He could see textures emerging from the side of the tall central cone: bumps and ridges that looked like thick tendons, circular ribs that ran round it like tide markers of growth. He could see motion on the far side of the cone, something large, flickering every now and then.
As the plane began to bank to starboard, beginning a large clockwise loop around the ‘island’, the flickering object gradually emerged from profile.
‘Jesus Christ!’
He realized he was looking at a sheet of membrane, a vast triangular sheet of membrane, perhaps a kilometre on each side, fluttering like an impossibly large spinnaker sail. As the morning sun shone through it, it glowed a brilliant bloody red, silhouettes of dark branching veins spreading out across it, converging in a central knot of thicker, darker, material. The gigantic ‘sail’ was a crimson nightmare and with the knot of flesh in the middle, it looked like an enormous bloodshot eye staring directly at the approaching plane.
‘Looks like Sauron’s Evil Eye,’ breathed Talbot.
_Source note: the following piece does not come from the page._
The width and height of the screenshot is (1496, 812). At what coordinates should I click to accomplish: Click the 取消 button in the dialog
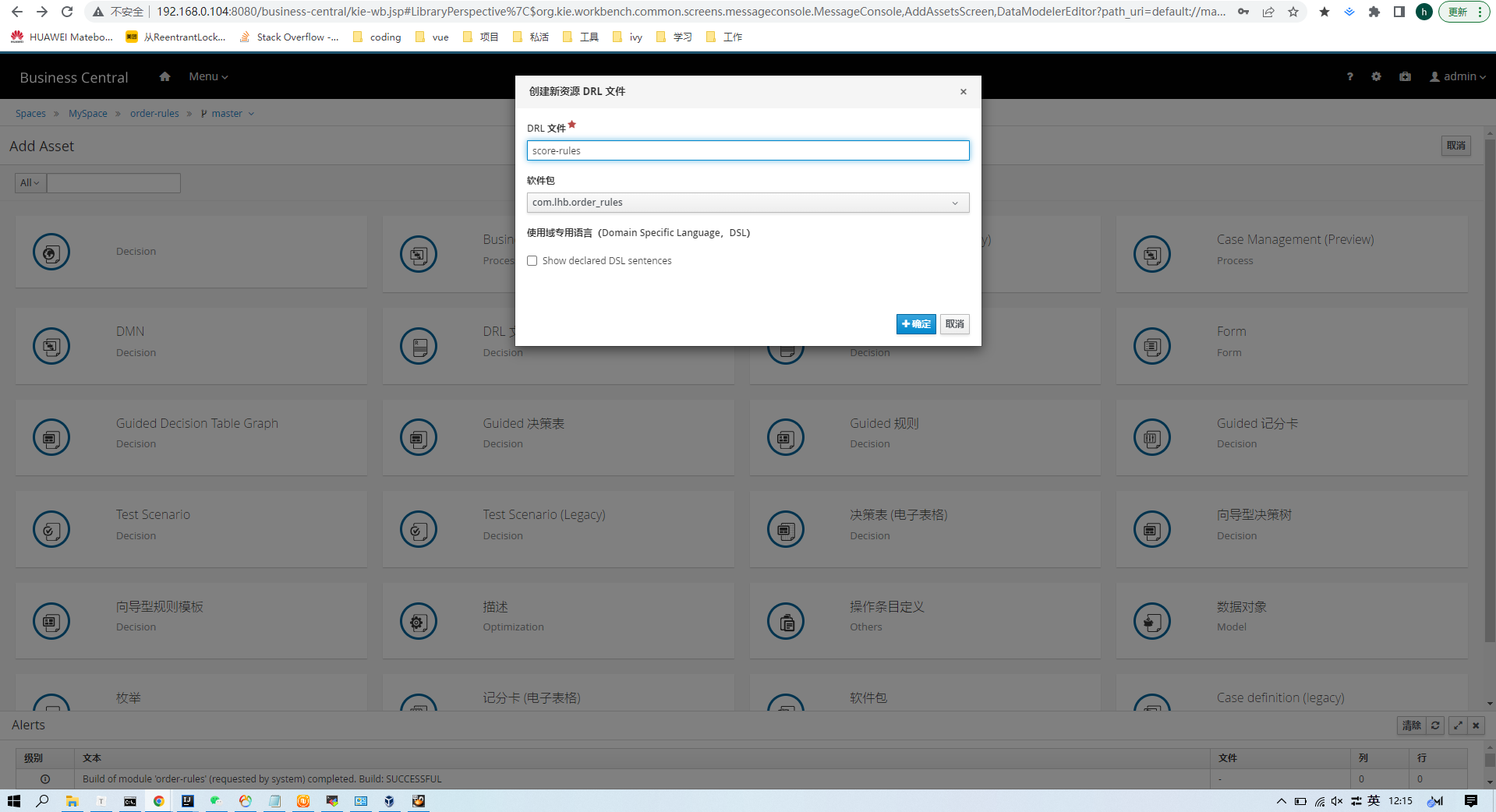pyautogui.click(x=954, y=324)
Jamie nodded. Staring malevolently at their foolish approach.
Above the tall central cone, he could see hundreds of ‘floaters’ all tethered to the structure, bumping and jostling together like the gathered party balloons of a fairground vendor.
The plane turned behind the island. Jamie could see a faint trail of white suds in its path, a line in the deep blue sea winding more or less in a straight line back towards the eastern horizon and the rest of the Pacific.
A wake, a telltale indication that this so-called ‘island’ was actually in motion.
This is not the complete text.